Re: [PATCH bpf-next v3 06/11] bpf: Introduce BPF_MAP_TYPE_STRUCT_OPS

From: Daniel Borkmann <daniel@iogearbox.net>
To: Martin Lau <kafai@fb.com>
Cc: "bpf@vger.kernel.org" <bpf@vger.kernel.org>,
	Alexei Starovoitov <ast@kernel.org>,
	David Miller <davem@davemloft.net>,
	Kernel Team <Kernel-team@fb.com>,
	"netdev@vger.kernel.org" <netdev@vger.kernel.org>
Subject: Re: [PATCH bpf-next v3 06/11] bpf: Introduce BPF_MAP_TYPE_STRUCT_OPS
Date: Wed, 8 Jan 2020 17:53:50 +0100	[thread overview]
Message-ID: <20200108165350.GA7014@linux-3.fritz.box> (raw)
In-Reply-To: <20200108015223.sdecaqnjeconwpgq@kafai-mbp>

On Wed, Jan 08, 2020 at 01:52:26AM +0000, Martin Lau wrote:
> On Wed, Jan 08, 2020 at 01:21:39AM +0100, Daniel Borkmann wrote:
> > On 12/31/19 7:20 AM, Martin KaFai Lau wrote:
> > > The patch introduces BPF_MAP_TYPE_STRUCT_OPS.  The map value
> > > is a kernel struct with its func ptr implemented in bpf prog.
> > > This new map is the interface to register/unregister/introspect
> > > a bpf implemented kernel struct.

* * *

## Objectives
a – For each statement about the BPF patch reply above, answer yes or no and quote the exact words from it that decide: (i) The message is addressed to Martin Lau. (ii) The new map's value is a kernel struct whose function pointer is implemented in a bpf prog. (iii) The message is dated Thursday, 9 January 2020.
b – Continue the BPF patch reply from where it stops.

## Data extract
* * *

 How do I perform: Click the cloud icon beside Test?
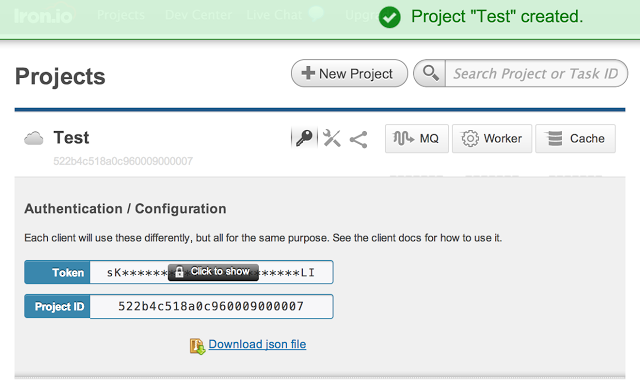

* * *

## In response
a –
(i) Yes: "To: Martin Lau <kafai@fb.com>"
(ii) Yes: "is a kernel struct with its func ptr implemented in bpf prog"
(iii) No: "Date: Wed, 8 Jan 2020 17:53:50 +0100"

b –
> > > 
> > > The kernel struct is actually embedded inside another new struct
> > > (or called the "value" struct in the code).  For example,
> > > "struct tcp_congestion_ops" is embbeded in:
> > > struct bpf_struct_ops_tcp_congestion_ops {
> > > 	refcount_t refcnt;
> > > 	enum bpf_struct_ops_state state;
> > > 	struct tcp_congestion_ops data;  /* <-- kernel subsystem struct here */
> > > }
> > > The map value is "struct bpf_struct_ops_tcp_congestion_ops".
> > > The "bpftool map dump" will then be able to show the
> > > state ("inuse"/"tobefree") and the number of subsystem's refcnt (e.g.
> > > number of tcp_sock in the tcp_congestion_ops case).  This "value" struct
> > > is created automatically by a macro.  Having a separate "value" struct
> > > will also make extending "struct bpf_struct_ops_XYZ" easier (e.g. adding
> > > "void (*init)(void)" to "struct bpf_struct_ops_XYZ" to do some
> > > initialization works before registering the struct_ops to the kernel
> > > subsystem).  The libbpf will take care of finding and populating the
> > > "struct bpf_struct_ops_XYZ" from "struct XYZ".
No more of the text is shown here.